Zuletzt geändert von Chiquita am 29.06.2007, 11:39, insgesamt 2-mal geändert.

Perry

Beitragvon Perry » 18.06.2007, 15:34

Hallo Chiquita,
zusammenfassend lese ich den Text eher als "davon, wie mich die Frauen lieben" Ansonsten gelungene Bildvergleiche, wobei vor allem der letzte Vers (... zu morsch) tief blicken lässt. :smile:
LG
Manfred

Chiquita

Beitragvon Chiquita » 18.06.2007, 15:42

hi perry, der letzte vers ist sozusagen der abspann, wie bei einem guten western, wenn der gran canyon nochmal fundamental ins bild rückt. als morsch würde ich das nicht bezeichenen - höchstens als altbacken.
"wie mich frauen lieben"? wieso kommst du zu diesem eindruck? es geht doch um meine einstellung, wie ich frauen liebe (bzw. wie ich auf bäume kletterte). zentral dabei ist die strophe:

"Wahr ist, daß ich vor ihren Mauern
meine Lieder singe
ich denke dabei an den Zauberwind
ich denke an meine Liebe zu den Bäumen"

lieben gruß
chiquita

Perry

Beitragvon Perry » 18.06.2007, 16:40

Hallo Chiquita,
ich komme darauf, weil das LyrIch wie ein Minnesänger genau das tut, was den Frauen gefällt :smile: .
LG
Manfred

scarlett

Beitragvon scarlett » 18.06.2007, 19:38

Hallo Ralph,

mich erreichen deine Zeilen zwar schon, trotzdem fehlt mir was. Ich meine nicht inhaltlich (zu dem kann man stehen, wie man mag), sondern formal. Du hast zwar Zeilenumbrüche gesetzt, aber dein Text wirkt auf mich dennoch wie Prosa - lyrische Prosa meinetwegen - er ist mir zu wenig rhythmisiert und zu sehr erzählend.

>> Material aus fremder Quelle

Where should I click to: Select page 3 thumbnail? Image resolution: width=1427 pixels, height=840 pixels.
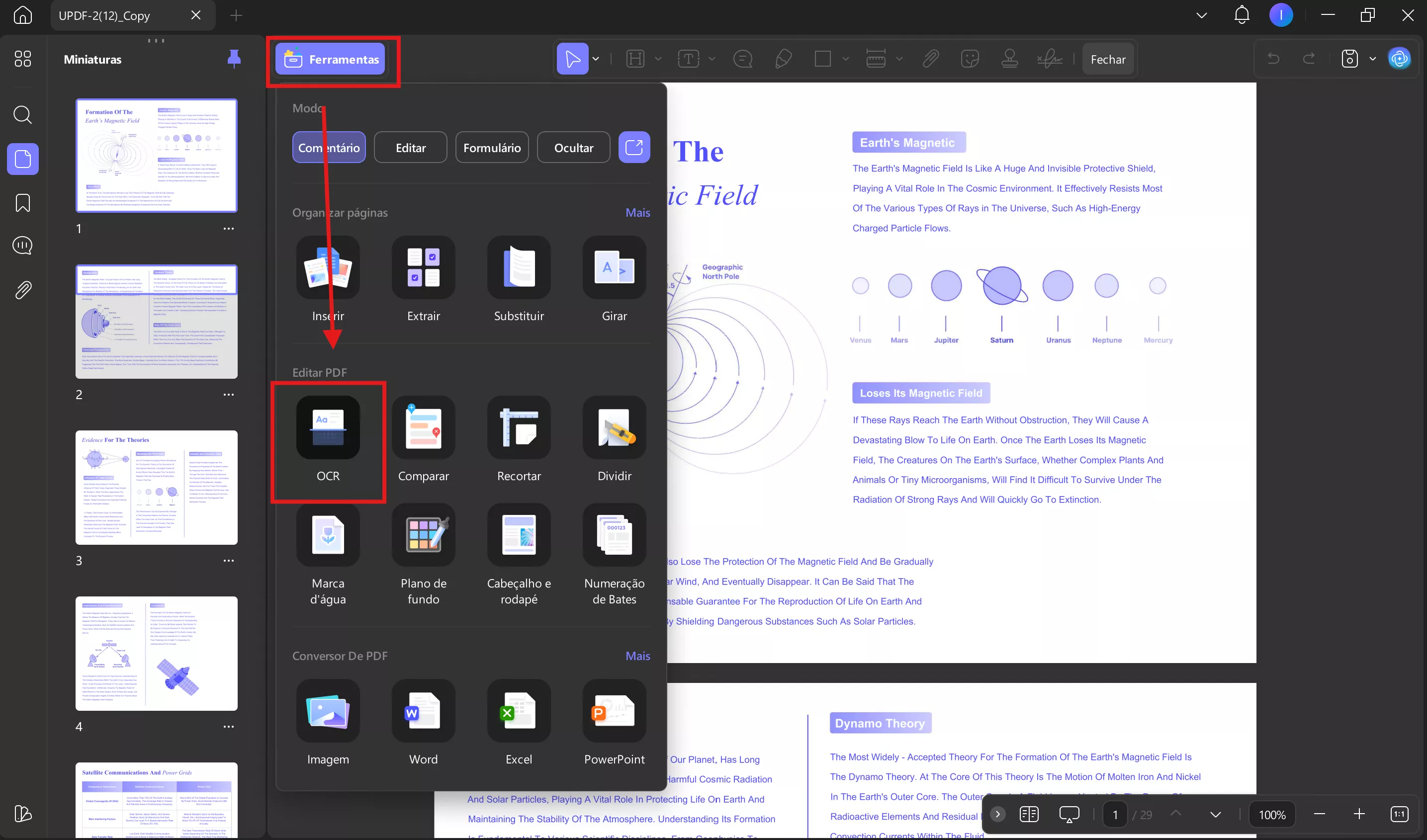tap(157, 488)

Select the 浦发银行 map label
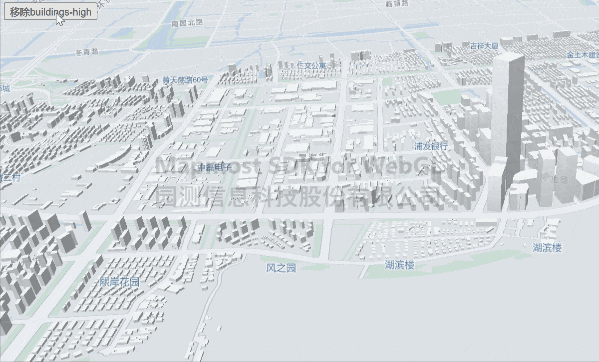tap(431, 146)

Ich hoffe, du nimmst mir das jetzt nicht krumm, ist ja nur mein Eindruck.

Liebe Grüße,

scarlett

Max

Beitragvon Max » 18.06.2007, 20:56

Lieber Ralph,

mir geht nach der ersten und zweiten Lektüre ähnlich wie Ralph.

Inhaltlich kann dem Gedicht gut folgen, aber formal weißt es noch keine so recht Stringenz auf. Gerade der Übergang von strophe 1 auf Strophe 2 könnte in meinen Augen formal gestützt werden, sonst verfällt man als Leser beim Vergleich dieser Passagen:

In meiner Kindheit
erklomm ich die Wipfel der Bäume und
zeriss mir manche Hose
dabei fühlte ich mich nur kurz wie ein
Eroberer


und dieser

Niemals fühle ich mich heute
als Eroberer, wenn sich eine Frau
mir hingibt



"Ja wieso auch", schließlich ist eine Frau kein Baum.

Darüber hinaus weiß ich nicht ob "schmeichele" bei

ich schmeichele ihnen nicht
mit Pralinen


das richtige Wort ist.

Liebe Grüße
Max

Chiquita

Beitragvon Chiquita » 19.06.2007, 13:53

hallo max, über den gedankensprung von dem erklimmen von bäumen zum lieben von frauen kann man sich wahrlich streiten. ich gebe zu bedenken, daß es die ganz private sicht des autoren aufzeigt - das dürfte dem leser auch klar sein. ich möchte mich jetzt nicht darin ergehen, diesen vergleich näher zu erläutern.
mit den pralinen sind nicht nur die pralinen zum naschen gemeint.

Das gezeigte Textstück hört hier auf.